General information
- Type: single seat biplane
- National origin: Japan
- Manufacturer: Itoh Aeroplane Research Studio
- Designer: Otojiro Itoh
- Number built: 1

History
- First flight: 1917
- Retired: 1920
- Developed from: Itoh Emi 1

= Itoh Emi 2 =

1910s Japanese biplane aircraft

The Itoh Emi 2 was a revised and cleaned up development of his first aircraft, the Itoh Emi 1.

==Design and development==

Itoh's Emi 1 was the second successful Japanese civil aircraft to fly. It made its first flight in November 1915 and by early 1917 Itoh had begun the design of a new aircraft. The Emin 2 owed much to its predecessor, both biplanes with wooden structures and fabric covering. Rectangular plan wings, shorter in span by 2.50 m and using a lower drag profile than before, were braced with pairs of parallel interplane struts, though the Emi 2, a two bay biplane, had one less bay on each side. The Emi 2's upper wing had a slightly greater span than the lower one, which had more rounded tips. The centre of the upper wing was supported over the fuselage by four parallel cabane struts. As on the Emi 1 there were ailerons, with chords which increased outwards, only on the upper wings.

The Emi 2 also inherited its predecessor's engine, the 26-34 kW Grégoire Gyp. The flat-side fuselage had an open cockpit for the pilot; a semi-circular cut-out in the upper trailing edge increased the pilot's upward field of view. The long span horizontal tail was roughly rectangular in plan and mounted on the upper fuselage and the vertical tail was also parallel-sided, though with a sloping top.

The Emi 2's wide track landing gear had two, rather than four wheels, each on a landing leg with bungee cord shock absorbers.

It flew for the first time in April 1917.

==Operational history==

From May 1917 Itoh gave a series of demonstration flights from his east Inage Beach base, culminating in a visit to his home town of Osaka in September. His timing was fortunate, as his Inage Beach hangar was flattened by a typhoon-related tidal wave at the end of the month, while t Emi 2he was away. Demonstration flights resumed until the Emi 2 began use as a trainer from Itoh's new base at Tsudanuma Beach.

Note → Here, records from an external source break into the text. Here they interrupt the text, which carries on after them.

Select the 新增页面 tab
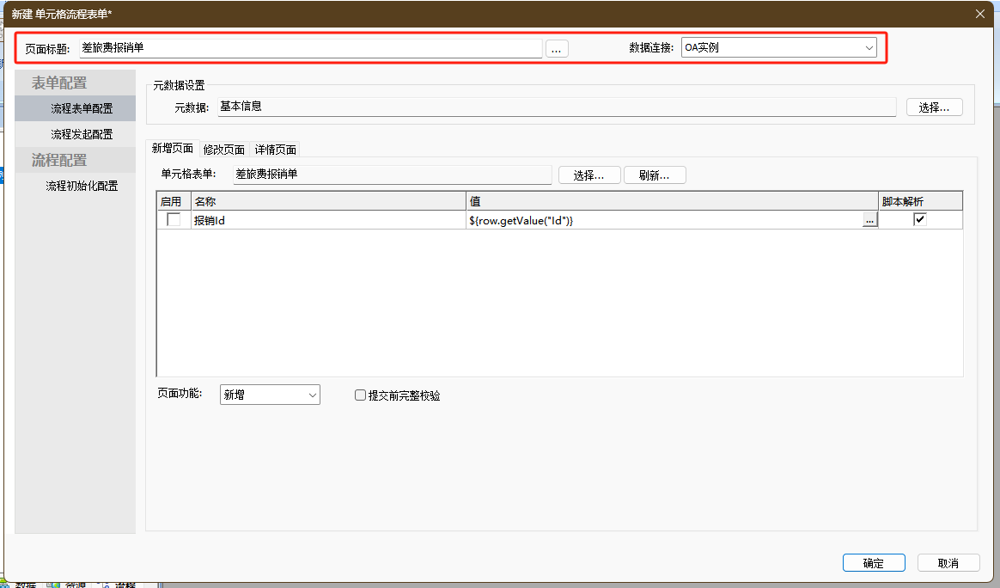 point(173,149)
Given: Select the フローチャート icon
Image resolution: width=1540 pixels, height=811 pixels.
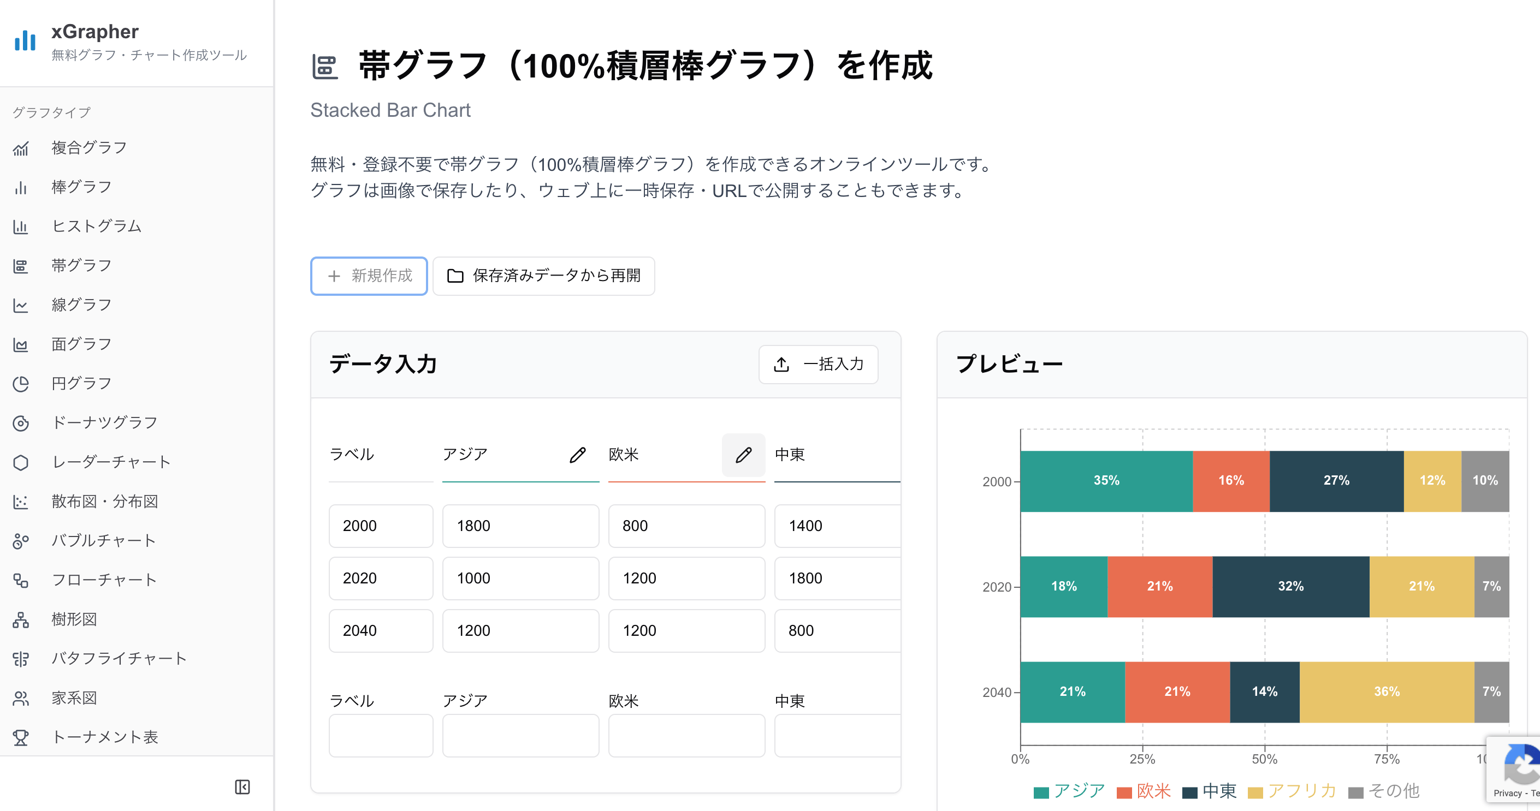Looking at the screenshot, I should 22,579.
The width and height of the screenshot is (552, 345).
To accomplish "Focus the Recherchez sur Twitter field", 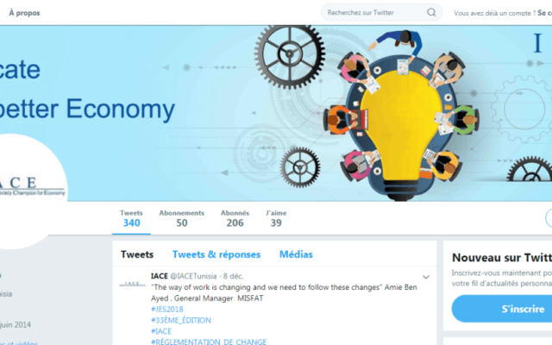I will coord(381,13).
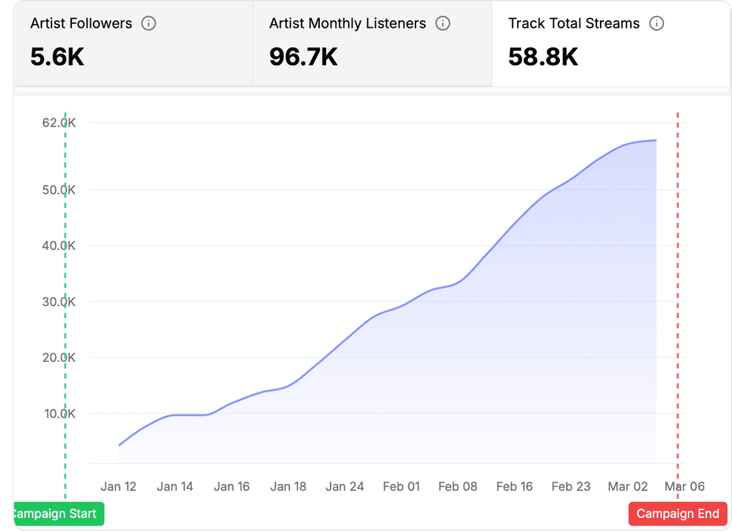Click the Feb 16 x-axis label
Image resolution: width=732 pixels, height=531 pixels.
point(514,486)

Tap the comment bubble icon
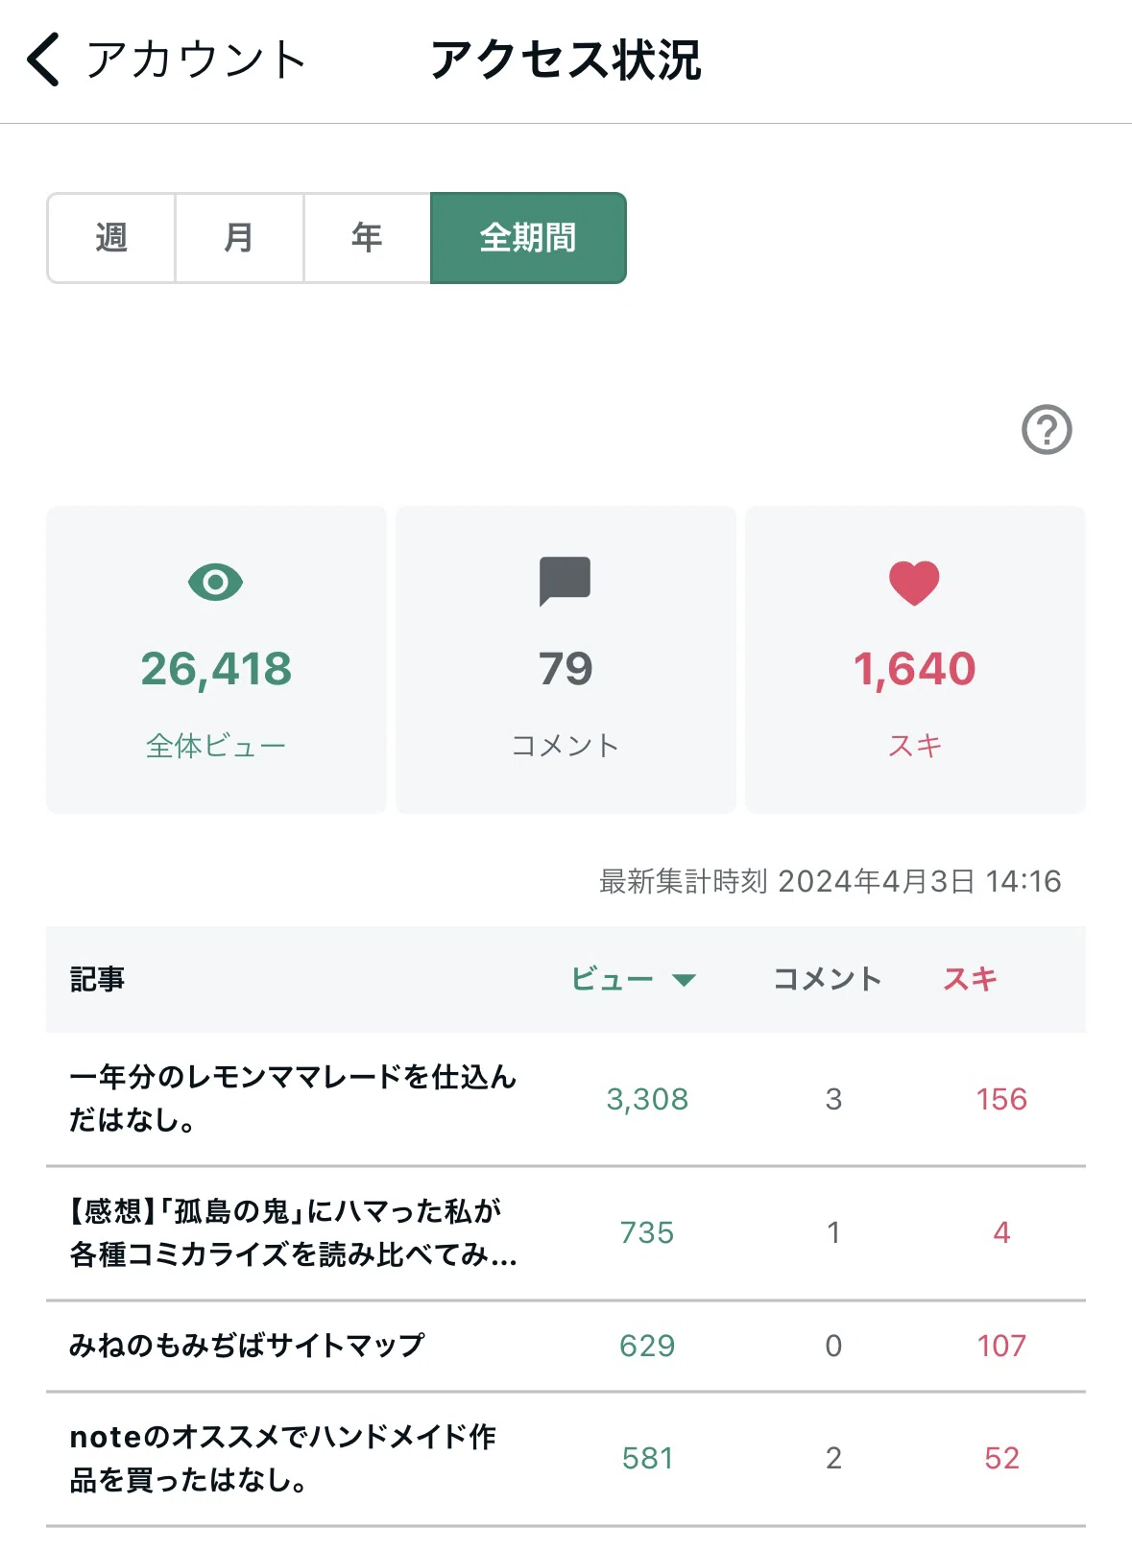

Its last operations were under new owners based near Hammamatsu. It was again used for demonstration flights, piloted by the inexperienced Asao Fikunaga around Osaka from August 1919. One flight took him to his home town of Toyonaka but the Emi 2 overturned on landing and was badly damaged. It was rapidly repaired but in May 1920, leaving Osaka, the aircraft hit a house roof, ending its career.